Rational Choice Theory

The Newtonian, vision has had enormous consequences for our thinking even in the case of systems that are not as linear and closed as Newton's basic model – the planetary system. Human decision-making and its role in the creation of failure and success is one area where Newtonian thought appears very strongly. For its psychological and moral nourishment, this family of explanations runs on a variant of rational choice theory. In the words of Scott Page:
In the literature on institutions, rational choice has become the benchmark behavioral assumption. Individuals, parties, and firms are assumed to take actions that optimize their utilities conditional on their information and the actions of others. This is not inconsistent with that fact that, ex post, many actions appear to be far from optimal.5
Rational choice theory says that operators and managers and other people in organizations make decisions by systematically and consciously weighing all possible outcomes along all relevant criteria.
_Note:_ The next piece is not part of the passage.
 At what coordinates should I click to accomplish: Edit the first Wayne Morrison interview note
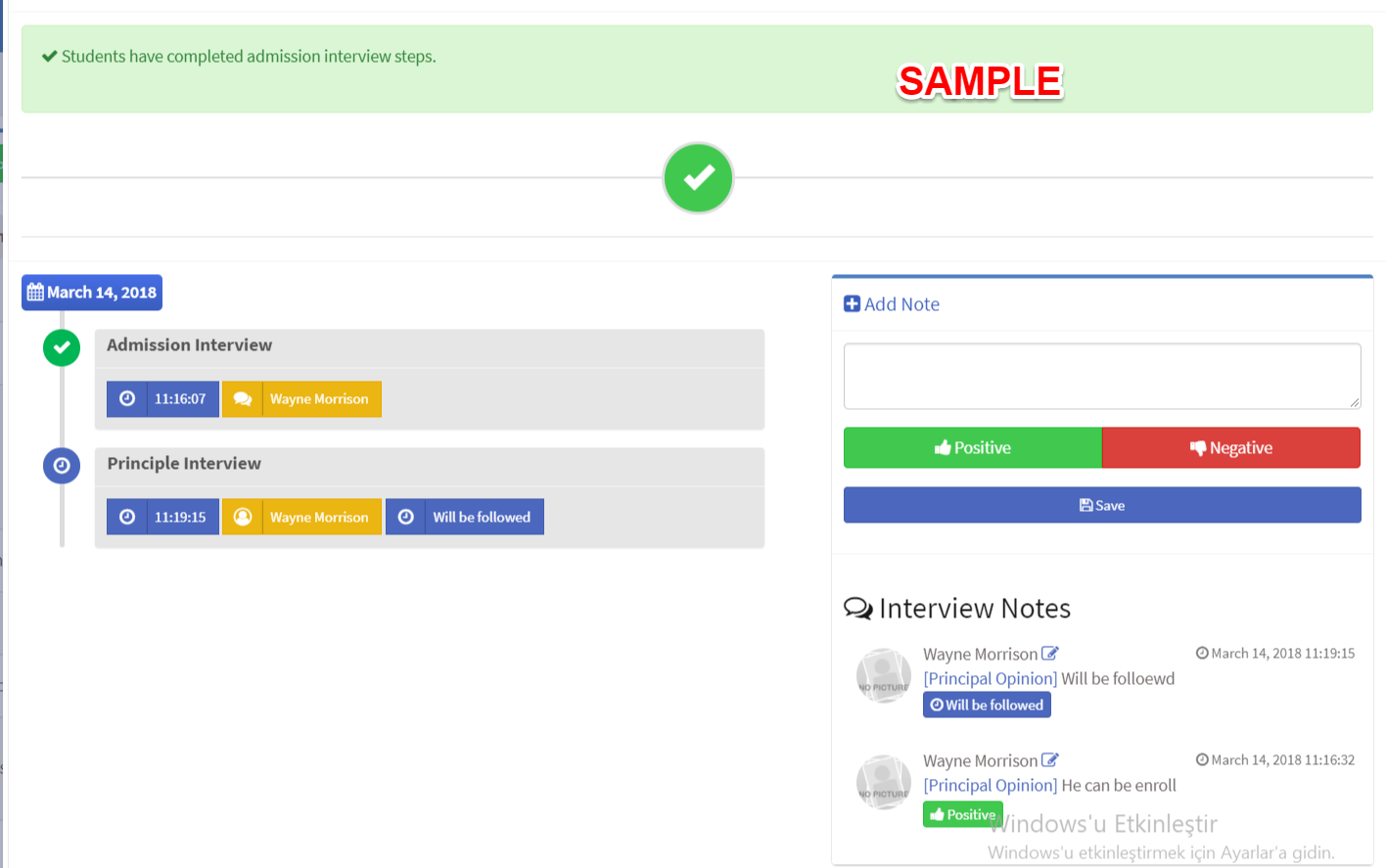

They know that failure is always an option, but the costs and benefits of decision alternatives that make such failure more or less likely are worked out and listed. Then people make a decision based on the outcome that provides the highest utility, or the highest return on the criteria that matter most, the greatest benefit for the least cost. If decisions after the fact ("ex post" as Scott Page calls it) don't seem to be optimal, then something was wrong with how people inside organizations gathered and weighed information. They should or could have tried harder. BP, for example, hardly seems to have achieved an optimum in any utilitarian terms with its decision to skimp on safety systems and adequate blowout protection in its deepwater oil pumping. A few more million dollars in investment here and there (a couple of hours of earnings, really) pretty much pales in comparison to the billions in claims, drop in share price, consumer boycotts and the immeasurable cost in reputation it suffered instead — not to mention the 11 dead workers and destroyed eco-systems that will affect people way beyond BP or its future survival.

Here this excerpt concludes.